● **How to complete this task**: Copy exactly the lines of the material below that run from the one containing "Open the Dispatch Status AVL dropdown" through the one containing "This screenshot has width=1014, height=815.". Copy no other lines.

● **Dataset excerpts**:
►
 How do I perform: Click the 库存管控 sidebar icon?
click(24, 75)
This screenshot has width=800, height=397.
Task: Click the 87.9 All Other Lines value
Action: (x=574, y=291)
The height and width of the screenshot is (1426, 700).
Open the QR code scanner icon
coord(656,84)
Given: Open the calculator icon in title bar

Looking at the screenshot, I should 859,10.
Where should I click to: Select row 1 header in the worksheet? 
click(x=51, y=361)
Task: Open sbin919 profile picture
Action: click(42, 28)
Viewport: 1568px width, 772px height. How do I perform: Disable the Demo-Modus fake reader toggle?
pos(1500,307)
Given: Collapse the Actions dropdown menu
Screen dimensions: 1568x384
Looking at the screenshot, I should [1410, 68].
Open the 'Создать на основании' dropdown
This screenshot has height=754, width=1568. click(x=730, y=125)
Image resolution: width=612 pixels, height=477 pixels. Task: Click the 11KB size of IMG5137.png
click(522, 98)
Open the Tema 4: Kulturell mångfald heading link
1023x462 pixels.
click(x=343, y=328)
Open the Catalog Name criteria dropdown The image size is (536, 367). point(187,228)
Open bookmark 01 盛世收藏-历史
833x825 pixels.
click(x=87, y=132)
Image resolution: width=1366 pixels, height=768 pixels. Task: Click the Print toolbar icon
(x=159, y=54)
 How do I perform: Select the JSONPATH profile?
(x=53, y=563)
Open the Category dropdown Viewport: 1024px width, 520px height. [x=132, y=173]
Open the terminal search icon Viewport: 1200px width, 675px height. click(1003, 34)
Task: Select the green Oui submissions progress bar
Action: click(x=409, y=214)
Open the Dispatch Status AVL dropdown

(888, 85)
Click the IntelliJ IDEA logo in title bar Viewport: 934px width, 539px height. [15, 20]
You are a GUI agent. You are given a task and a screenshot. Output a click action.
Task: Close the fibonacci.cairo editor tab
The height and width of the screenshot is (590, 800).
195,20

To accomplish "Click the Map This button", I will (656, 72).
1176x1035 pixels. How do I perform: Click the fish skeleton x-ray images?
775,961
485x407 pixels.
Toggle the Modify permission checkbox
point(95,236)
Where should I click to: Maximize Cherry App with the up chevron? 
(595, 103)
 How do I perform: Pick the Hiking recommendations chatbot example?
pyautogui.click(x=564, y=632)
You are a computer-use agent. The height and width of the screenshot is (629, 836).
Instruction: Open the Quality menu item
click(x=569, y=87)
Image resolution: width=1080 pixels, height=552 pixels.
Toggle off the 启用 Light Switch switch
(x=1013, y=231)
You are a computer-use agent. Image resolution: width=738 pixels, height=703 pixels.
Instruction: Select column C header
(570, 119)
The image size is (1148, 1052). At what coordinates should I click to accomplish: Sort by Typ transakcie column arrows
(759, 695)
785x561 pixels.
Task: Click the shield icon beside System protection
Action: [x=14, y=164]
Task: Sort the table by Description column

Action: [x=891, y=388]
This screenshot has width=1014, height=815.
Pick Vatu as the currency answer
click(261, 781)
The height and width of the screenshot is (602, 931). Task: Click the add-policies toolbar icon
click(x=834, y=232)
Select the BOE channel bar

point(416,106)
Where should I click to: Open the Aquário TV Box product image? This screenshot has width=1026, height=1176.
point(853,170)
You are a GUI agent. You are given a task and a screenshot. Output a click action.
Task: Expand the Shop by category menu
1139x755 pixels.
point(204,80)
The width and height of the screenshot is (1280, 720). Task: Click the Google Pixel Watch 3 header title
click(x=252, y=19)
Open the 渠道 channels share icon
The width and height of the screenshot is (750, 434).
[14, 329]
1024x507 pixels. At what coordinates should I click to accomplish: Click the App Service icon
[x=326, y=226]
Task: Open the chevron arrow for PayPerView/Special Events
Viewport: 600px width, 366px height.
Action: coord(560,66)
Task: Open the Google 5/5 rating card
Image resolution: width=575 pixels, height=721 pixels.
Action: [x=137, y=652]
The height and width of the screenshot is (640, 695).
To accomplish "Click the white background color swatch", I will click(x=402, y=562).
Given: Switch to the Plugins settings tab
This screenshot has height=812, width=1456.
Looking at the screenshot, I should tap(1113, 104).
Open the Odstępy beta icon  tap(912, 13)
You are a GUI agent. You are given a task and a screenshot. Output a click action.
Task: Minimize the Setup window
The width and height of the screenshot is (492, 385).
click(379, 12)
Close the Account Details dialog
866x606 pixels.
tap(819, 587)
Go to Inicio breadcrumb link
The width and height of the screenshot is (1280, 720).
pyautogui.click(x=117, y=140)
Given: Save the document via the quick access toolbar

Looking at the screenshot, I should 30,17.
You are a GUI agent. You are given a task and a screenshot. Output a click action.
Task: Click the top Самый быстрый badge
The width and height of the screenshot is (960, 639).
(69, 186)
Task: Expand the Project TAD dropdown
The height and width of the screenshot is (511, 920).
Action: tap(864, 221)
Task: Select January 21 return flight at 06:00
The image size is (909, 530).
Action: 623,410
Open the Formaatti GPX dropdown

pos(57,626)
◄
● **Exercise response**:
Open the Dispatch Status AVL dropdown

(888, 85)
Click the IntelliJ IDEA logo in title bar Viewport: 934px width, 539px height. [15, 20]
You are a GUI agent. You are given a task and a screenshot. Output a click action.
Task: Close the fibonacci.cairo editor tab
The height and width of the screenshot is (590, 800).
195,20

To accomplish "Click the Map This button", I will (656, 72).
1176x1035 pixels. How do I perform: Click the fish skeleton x-ray images?
775,961
485x407 pixels.
Toggle the Modify permission checkbox
point(95,236)
Where should I click to: Maximize Cherry App with the up chevron? 
(595, 103)
 How do I perform: Pick the Hiking recommendations chatbot example?
pyautogui.click(x=564, y=632)
You are a computer-use agent. The height and width of the screenshot is (629, 836).
Instruction: Open the Quality menu item
click(x=569, y=87)
Image resolution: width=1080 pixels, height=552 pixels.
Toggle off the 启用 Light Switch switch
(x=1013, y=231)
You are a computer-use agent. Image resolution: width=738 pixels, height=703 pixels.
Instruction: Select column C header
(570, 119)
The image size is (1148, 1052). At what coordinates should I click to accomplish: Sort by Typ transakcie column arrows
(759, 695)
785x561 pixels.
Task: Click the shield icon beside System protection
Action: [x=14, y=164]
Task: Sort the table by Description column

Action: [x=891, y=388]
This screenshot has width=1014, height=815.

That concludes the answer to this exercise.